Murder Suspect Ordered to Return Father’s Estate
When Susan Van Note was charged with murdering her father, authorities discovered that it had only been four months after she was appointed the personal representative of her father’s Missouri estate.
The Missouri Appeals court said Tuesday that Van Note could be held in the Clay County Jail until she repays at least part of her father’s estate. The appeals court noted in its eight-page opinion that, as the estate’s personal representative, Van Note had “made numerous distributions of property to herself including real property, personal property, and cash,” and then she had “sold several of the pieces of real property she had distributed to herself during that time.” Court records estimate Van Note’s father’s estate to be at least $1.6 million.
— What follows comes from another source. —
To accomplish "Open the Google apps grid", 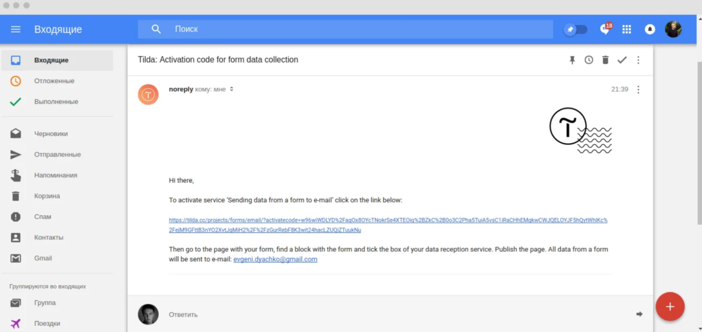I will pyautogui.click(x=626, y=29).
It is alleged Van Note shot and stabbed her father’s companion Sharon Dickson in October 2010. Her father was also shot in the attack, but survived and was transported to the University Hospital in Columbia. The next day, Van Note showed hospital officials a durable power of attorney document giving her the authority to make her father’s health care decisions, and she said he preferred death rather than being kept alive by medical intervention. Once life support was withdrawn he died. Prosecutors later charged Van note with forgery for that document and with first-degree murder. Her trial is set to begin next February.
See Bob Watson, Court Upholds Order for Murder Suspect to Return Part of Father’s Estate, News Tribune, Sept. 24, 2014.